The error of St. Peter was not at all his desire to forsake everything earthly for the sake of the glory of God. His error was in forgetting that although the glory of God may be glimpsed from many places in this world, it can be acquired nowhere other than on the Cross of Christ.
More than this, we might even dare to say that the Cross is itself the glory of God. It was precisely at the hour of His betrayal and death on the Cross that the Lord said: “Now is the Son of Man glorified” (John 13:31). St. Paul, who was transported even in this life unto the third heaven, nevertheless declared: “God forbid that I should glory, save in the cross of our Lord Jesus Christ.” And yes, my brothers and sisters, the glory of God glimpsed today by the Apostles on Mt. Tabor can truly become our own glory… if only we will take heed to the words spoken to them by Christ before He showed them such a glorious vision: “If any man will come after me, let him deny himself, and take up his cross, and follow Me” (Matthew 16:24).

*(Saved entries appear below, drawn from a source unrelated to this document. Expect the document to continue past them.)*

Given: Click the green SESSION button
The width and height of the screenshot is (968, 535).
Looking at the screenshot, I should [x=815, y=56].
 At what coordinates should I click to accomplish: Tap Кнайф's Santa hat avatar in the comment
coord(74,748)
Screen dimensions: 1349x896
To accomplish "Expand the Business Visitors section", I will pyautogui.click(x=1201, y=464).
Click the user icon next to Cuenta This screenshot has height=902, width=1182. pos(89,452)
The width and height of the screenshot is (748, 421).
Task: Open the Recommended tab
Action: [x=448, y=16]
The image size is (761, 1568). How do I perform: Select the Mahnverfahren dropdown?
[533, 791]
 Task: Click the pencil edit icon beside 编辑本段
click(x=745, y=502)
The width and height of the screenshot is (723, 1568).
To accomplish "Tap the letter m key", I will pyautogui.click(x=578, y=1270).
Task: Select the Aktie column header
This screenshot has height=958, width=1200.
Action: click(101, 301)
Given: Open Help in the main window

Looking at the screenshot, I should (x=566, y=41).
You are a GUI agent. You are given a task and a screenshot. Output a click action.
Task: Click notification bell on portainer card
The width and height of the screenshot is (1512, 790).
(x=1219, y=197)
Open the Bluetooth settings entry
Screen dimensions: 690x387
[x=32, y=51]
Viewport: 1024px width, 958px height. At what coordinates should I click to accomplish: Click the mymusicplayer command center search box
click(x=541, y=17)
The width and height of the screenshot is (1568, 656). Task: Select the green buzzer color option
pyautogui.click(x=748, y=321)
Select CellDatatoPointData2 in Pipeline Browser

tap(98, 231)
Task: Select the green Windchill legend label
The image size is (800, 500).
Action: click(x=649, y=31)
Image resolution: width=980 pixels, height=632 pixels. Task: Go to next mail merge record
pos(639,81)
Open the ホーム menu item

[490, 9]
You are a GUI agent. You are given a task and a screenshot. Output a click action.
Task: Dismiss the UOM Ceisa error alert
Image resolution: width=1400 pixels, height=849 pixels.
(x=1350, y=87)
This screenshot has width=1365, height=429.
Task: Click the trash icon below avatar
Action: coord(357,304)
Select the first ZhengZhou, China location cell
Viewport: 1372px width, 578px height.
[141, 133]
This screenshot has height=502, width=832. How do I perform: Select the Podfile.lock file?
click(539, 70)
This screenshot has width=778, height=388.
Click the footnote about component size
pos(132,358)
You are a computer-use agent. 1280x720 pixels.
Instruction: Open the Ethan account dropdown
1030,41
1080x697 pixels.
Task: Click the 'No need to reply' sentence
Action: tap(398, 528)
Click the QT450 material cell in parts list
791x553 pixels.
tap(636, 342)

Why is it that the Cross is so intimately connected to the glory of God, and to our own salvation and deification in Him? Why is it that Christ had to take up the Cross for us, and why does He insist that we must in turn take up our own cross for Him? The answer is quite simple: because “greater love hath no man than this, that a man lay down his life for his friends” (John 15:13). St. Isaac the Syrian says that God could have wrought our salvation in any number of ways, but He chose the Cross because it most perfectly manifested the greatness of His love. A love which does not demand, nor does it merely give, but rather offers up everything, unstintingly, even to the point of one’s very own life itself, for the sake of the beloved.
There is nothing, neither in this life nor in the next, which is more glorious than such love. This love caused God to become man, and through this love (and this love alone) man can become God.
Let us listen to the words of the Holy Apostle John, who was also on the mountain this day with Peter and James:
Behold, what manner of love the Father hath bestowed upon us, that we should be called the sons of God… Beloved, now are we the sons of God, and it doth not yet appear what we shall be: but we know that, when He shall appear, we shall be like Him; for we shall see Him as He is… Hereby perceive we the love of God, because He laid down His life for us: and we ought to lay down our lives for the brethren. (I John 3:1-2, 16).
My brothers and sisters, on this holy and glorious day let us long with all our hearts to see the Lord transfigured in His glory. Let us strive with all our souls to be arrayed in this same glory together with Him. And above all, let us on this day remember the true nature of divine glory: the glory of love, the glory of the Cross. Let us then take up our crosses eagerly and joyfully, with fervent love laying down our lives for God and for each and every one of His children whom we meet in this world. Out of love and longing for the glory of Tabor let us kiss the earth of our own personal Golgotha, for as the Holy Elders of Optina remind us (and as even the geography of our own insignificant monastery reveals to us): the only path to Tabor leads through Golgotha.
Let us resolve then to take up this path and to follow it unswervingly, from this very moment until the end of our earthly life, not ceasing until, in the words of St. Paul, “we all, with unveiled face beholding as in a glass the glory of the Lord, are changed into the same image from glory to glory, even as by the Spirit of the Lord” (2-Corinthians 3:18). Amen.